I climbed into bed, put on my headphones, and turned on Netflix.  I just gave up.  When my husband asked if I was ready to go to the bike park I said I wasn't going anywhere, and I clicked on the next episode.  The going got rough, and on a very important day, I folded.

For about three hours.  Then I got up, cleaned the kitchen, put toys away, came to my senses.  Only by then it was too late.  Saturday afternoon had already happened, and I couldn't undo what I'd done.

After a couple of hours, I understood my own mind well enough to share it.  I apologized to my husband.  It had been important to him to go at that time, and I'd bailed.  I can't fix that.  But I can still honor an important day in the life of our family, I can still celebrate the life my husband kept last May 4.  I asked him if I could make it better - not right, completely, but better - by having our party the next day.

So this morning, I skipped church, made a chocolate cake, and spent the morning outside with my family.  After naps, we scooped babies out of their beds and drove over to the bike park.  We rode our bikes, took pictures, and remembered.  Then we went to our favorite restaurant.  We ate our first good meal in a week, and we celebrated the life my husband kept a year ago on this day.

In many ways, the events of this weekend reflect the best of what we learned this past year.  In the past I would have put all of my energy into denial.  It wasn't my fault, I didn't give up, I can't help it if I was sick, I would have repeated.  I would have lived out the old lie, accepted the old pattern. But I'm honest now - honest with myself, honest with the people around me, honest with you.  When I am honest, I can recognize the old lie for what it is, and I can genuinely apologize to my husband.  When he accepts me for who I am, and not only for who I should be, he can forgive me and offer the grace for me to make amends.

We are not the same people we were a year ago.  We are stronger in some ways, weaker in others, but we are not the same. Today, I thank God for important days, for the freedom honesty and acceptance have brought into our lives, and for the grace to try again.

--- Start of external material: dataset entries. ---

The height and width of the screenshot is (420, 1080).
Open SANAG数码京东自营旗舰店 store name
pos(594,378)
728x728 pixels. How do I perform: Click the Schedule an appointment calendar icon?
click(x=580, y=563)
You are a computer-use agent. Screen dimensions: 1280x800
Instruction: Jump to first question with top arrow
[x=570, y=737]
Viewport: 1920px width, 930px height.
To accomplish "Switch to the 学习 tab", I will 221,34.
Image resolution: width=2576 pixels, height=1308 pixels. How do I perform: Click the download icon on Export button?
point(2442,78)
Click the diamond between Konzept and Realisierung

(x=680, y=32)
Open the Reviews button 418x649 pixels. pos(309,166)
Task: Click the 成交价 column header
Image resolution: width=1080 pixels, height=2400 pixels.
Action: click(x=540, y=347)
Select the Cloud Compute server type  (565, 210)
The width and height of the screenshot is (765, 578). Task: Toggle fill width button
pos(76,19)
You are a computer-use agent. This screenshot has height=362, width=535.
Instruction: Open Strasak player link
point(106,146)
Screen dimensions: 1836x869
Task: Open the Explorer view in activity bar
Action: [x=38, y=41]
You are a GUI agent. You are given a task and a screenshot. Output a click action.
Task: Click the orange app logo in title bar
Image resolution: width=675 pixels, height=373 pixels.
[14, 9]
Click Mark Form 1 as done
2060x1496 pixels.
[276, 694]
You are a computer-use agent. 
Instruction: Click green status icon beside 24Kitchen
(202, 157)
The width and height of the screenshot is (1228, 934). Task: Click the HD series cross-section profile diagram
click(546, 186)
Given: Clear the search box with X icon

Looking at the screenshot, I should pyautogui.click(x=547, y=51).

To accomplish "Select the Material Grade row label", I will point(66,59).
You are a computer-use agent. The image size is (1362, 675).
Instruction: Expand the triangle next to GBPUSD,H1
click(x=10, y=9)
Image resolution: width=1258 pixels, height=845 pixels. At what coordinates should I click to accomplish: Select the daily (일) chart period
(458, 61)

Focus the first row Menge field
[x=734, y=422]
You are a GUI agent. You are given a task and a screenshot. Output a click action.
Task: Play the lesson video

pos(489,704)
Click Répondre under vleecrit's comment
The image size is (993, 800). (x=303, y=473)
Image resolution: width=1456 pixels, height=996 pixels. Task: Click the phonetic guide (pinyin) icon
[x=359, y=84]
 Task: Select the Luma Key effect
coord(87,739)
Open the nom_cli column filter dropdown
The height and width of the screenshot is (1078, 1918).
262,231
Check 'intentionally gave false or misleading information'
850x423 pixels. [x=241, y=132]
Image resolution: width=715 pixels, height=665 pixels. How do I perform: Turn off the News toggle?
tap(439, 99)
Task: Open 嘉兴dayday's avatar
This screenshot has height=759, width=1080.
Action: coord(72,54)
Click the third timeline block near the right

  1. Apologizing and really meaning it is SO freeing! I never would've believed it until I started practicing it (you know, most of the time) but when you've screwed up and you can go to the person and ask for forgiveness and they can forgive and everyone really means it, it's one of the best things in life if you ask me. True forgiveness. Because then we can move on to the celebrating, amen?

  2. Thank you for sharing and for your openness! What a great example for your kids - showing them that bad days and bad decisions don't have to be the end to the situation. There is always room for forgiveness and making things better with those we love and those that love us!